The media misses the point yet again with Justice Scalia

January 06, 2011 | By PACIFIC LEGAL FOUNDATION

Author:  Damien M. Schiff

The brouhaha over Justice Antonin Scalia's remarks in California Lawyer Magazine about the protections afforded (or not) to various minority groups under the Constitution has in large measure missed the important take-away.  Here you have a Supreme Court justice articulating a version of originalism that is intellectually rigorous (although obviously not without shortcomings) and neutral, and one espoused (in one version or another) by many leading minds in the legal academy.  It just so happens that the application of this interpretive system produces results that a majority of the media (and the American people) find distasteful.

Respondeo dicendum, "Who cares?"  Do the critics of Justice Scalia (see, e.g., here, here, here, and here) think that Brown v. Board of Education went over well with popular opinion?  What about Roe v. Wade?  Of course not, yet presumably these same critics would not question the outcome or legal reasoning of these two decisions simply because large sectors of the public found them at the time (or even today) to be unpalatable.
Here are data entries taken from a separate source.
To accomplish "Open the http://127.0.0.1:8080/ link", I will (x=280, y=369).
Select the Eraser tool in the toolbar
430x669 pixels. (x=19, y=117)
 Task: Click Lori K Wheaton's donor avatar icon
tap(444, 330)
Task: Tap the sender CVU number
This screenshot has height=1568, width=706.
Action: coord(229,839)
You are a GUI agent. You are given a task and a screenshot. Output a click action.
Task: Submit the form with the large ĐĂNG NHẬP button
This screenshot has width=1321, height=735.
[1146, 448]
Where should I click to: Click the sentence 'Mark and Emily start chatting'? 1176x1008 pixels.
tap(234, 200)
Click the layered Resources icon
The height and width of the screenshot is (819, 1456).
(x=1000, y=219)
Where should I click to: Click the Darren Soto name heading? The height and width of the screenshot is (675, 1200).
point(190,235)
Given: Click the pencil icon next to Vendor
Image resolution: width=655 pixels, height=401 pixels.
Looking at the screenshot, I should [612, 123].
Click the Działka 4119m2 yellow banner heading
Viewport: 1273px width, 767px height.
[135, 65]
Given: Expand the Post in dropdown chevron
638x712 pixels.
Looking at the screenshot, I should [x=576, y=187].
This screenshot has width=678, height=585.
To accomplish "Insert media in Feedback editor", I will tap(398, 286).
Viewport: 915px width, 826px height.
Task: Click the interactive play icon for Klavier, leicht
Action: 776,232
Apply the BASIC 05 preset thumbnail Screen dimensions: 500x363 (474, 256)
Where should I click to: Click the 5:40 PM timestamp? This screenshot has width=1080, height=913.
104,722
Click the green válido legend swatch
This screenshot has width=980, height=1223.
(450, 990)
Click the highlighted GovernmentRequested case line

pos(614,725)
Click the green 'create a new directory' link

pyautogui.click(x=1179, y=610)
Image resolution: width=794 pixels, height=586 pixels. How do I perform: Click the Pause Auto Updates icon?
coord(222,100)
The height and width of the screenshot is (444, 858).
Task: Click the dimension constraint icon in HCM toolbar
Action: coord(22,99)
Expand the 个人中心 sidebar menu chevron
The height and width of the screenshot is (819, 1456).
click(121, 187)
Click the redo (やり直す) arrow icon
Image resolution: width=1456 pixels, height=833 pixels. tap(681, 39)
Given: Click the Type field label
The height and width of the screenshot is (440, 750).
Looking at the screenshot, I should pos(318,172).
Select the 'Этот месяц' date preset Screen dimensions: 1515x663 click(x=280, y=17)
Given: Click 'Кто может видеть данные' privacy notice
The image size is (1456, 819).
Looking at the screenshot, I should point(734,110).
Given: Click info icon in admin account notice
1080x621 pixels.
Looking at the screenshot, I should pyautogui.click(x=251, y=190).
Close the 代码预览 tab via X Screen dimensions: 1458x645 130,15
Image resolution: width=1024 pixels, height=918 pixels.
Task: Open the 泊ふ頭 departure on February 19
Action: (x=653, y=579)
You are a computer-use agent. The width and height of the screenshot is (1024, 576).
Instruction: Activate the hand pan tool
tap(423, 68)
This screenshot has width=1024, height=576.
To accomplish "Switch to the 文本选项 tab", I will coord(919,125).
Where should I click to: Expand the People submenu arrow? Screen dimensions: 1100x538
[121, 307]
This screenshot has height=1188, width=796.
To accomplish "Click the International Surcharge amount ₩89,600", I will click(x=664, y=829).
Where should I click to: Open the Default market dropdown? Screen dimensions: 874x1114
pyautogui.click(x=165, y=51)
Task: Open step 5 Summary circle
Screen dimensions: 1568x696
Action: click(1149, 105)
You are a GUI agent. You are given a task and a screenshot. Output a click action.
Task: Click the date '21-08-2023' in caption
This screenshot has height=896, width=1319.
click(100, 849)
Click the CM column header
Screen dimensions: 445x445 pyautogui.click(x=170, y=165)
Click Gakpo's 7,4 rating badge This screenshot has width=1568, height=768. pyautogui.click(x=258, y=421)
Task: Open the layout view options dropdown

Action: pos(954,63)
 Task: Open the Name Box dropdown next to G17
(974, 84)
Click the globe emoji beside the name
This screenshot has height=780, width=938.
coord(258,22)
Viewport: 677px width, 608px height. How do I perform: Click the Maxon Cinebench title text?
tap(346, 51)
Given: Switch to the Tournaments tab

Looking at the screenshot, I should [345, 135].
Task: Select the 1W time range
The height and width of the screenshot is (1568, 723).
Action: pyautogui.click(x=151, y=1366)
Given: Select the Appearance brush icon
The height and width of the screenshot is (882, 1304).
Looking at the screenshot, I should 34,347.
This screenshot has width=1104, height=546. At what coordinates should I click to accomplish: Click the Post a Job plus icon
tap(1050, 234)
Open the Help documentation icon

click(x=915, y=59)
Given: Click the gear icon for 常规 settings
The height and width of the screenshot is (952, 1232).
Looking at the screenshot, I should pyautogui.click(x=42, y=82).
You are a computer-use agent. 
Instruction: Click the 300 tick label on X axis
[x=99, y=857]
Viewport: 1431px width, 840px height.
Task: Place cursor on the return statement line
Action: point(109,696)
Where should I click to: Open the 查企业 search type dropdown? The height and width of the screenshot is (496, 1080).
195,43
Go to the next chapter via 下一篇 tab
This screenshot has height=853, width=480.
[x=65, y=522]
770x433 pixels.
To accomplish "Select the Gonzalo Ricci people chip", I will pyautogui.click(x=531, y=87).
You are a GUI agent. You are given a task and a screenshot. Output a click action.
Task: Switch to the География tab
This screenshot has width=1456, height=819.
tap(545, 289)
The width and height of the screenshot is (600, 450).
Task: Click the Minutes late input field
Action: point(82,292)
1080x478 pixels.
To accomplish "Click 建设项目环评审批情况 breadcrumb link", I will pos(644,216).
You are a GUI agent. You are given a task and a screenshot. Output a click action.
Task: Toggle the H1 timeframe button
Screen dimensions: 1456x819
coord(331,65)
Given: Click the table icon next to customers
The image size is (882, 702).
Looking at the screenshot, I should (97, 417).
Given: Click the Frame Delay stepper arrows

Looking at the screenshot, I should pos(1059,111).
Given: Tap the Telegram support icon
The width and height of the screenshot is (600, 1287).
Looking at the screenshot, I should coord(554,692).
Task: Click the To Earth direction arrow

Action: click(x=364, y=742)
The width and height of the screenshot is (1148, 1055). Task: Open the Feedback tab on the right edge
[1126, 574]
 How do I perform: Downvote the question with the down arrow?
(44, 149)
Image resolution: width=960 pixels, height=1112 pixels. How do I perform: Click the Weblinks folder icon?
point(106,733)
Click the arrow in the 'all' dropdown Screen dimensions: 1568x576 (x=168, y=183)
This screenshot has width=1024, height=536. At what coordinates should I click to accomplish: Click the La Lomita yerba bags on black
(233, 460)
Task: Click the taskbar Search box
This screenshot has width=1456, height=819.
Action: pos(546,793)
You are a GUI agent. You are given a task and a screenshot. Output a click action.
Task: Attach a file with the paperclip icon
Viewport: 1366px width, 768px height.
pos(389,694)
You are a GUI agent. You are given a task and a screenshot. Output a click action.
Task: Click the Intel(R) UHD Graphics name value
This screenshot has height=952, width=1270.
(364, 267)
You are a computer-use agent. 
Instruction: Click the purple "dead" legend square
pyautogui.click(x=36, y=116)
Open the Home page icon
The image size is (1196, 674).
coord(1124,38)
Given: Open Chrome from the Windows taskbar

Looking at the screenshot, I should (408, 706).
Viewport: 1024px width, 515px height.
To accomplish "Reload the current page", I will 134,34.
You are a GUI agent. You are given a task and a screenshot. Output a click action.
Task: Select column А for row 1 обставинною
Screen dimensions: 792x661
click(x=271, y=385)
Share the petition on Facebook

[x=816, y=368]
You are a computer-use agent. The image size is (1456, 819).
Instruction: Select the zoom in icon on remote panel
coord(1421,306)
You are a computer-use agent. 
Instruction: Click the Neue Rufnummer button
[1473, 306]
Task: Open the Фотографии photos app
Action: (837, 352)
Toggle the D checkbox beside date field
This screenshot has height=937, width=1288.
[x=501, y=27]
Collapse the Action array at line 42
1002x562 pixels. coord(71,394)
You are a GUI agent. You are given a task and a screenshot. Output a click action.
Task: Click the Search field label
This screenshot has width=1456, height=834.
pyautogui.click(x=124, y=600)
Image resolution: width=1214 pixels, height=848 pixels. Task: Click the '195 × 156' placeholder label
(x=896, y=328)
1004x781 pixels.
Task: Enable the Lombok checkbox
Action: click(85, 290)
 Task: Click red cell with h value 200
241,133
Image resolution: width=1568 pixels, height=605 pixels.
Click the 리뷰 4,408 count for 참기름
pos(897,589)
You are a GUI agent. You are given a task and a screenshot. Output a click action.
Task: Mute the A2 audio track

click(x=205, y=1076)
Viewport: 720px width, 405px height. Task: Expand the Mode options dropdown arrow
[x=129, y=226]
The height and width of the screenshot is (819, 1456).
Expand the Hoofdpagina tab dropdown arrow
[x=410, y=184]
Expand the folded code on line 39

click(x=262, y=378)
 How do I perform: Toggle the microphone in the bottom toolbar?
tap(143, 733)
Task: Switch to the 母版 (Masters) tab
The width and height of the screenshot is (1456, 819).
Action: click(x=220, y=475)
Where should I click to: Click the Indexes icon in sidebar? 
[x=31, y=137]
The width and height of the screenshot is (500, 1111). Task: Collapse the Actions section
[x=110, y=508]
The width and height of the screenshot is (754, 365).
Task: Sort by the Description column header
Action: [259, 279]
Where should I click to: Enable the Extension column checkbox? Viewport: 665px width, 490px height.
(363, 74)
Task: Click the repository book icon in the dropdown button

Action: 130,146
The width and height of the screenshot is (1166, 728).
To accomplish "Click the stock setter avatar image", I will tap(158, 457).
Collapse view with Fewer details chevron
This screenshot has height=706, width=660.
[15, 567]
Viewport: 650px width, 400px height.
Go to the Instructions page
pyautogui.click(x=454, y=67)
Which leads to my main point:  whatever one's legal or political stripe, it seems to me that one should want precisely the type of judge that Scalia is offering himself to be (whether in fact he is such a judge is, of course, irrelevant), i.e., one who tells you very plainly how he decides cases and why, and, just as important, one who will not change his methodology simply because the public doesn't like some of the results.  Last time I checked, such an approach is called "fairness," and it's a pretty good thing to have in a judge.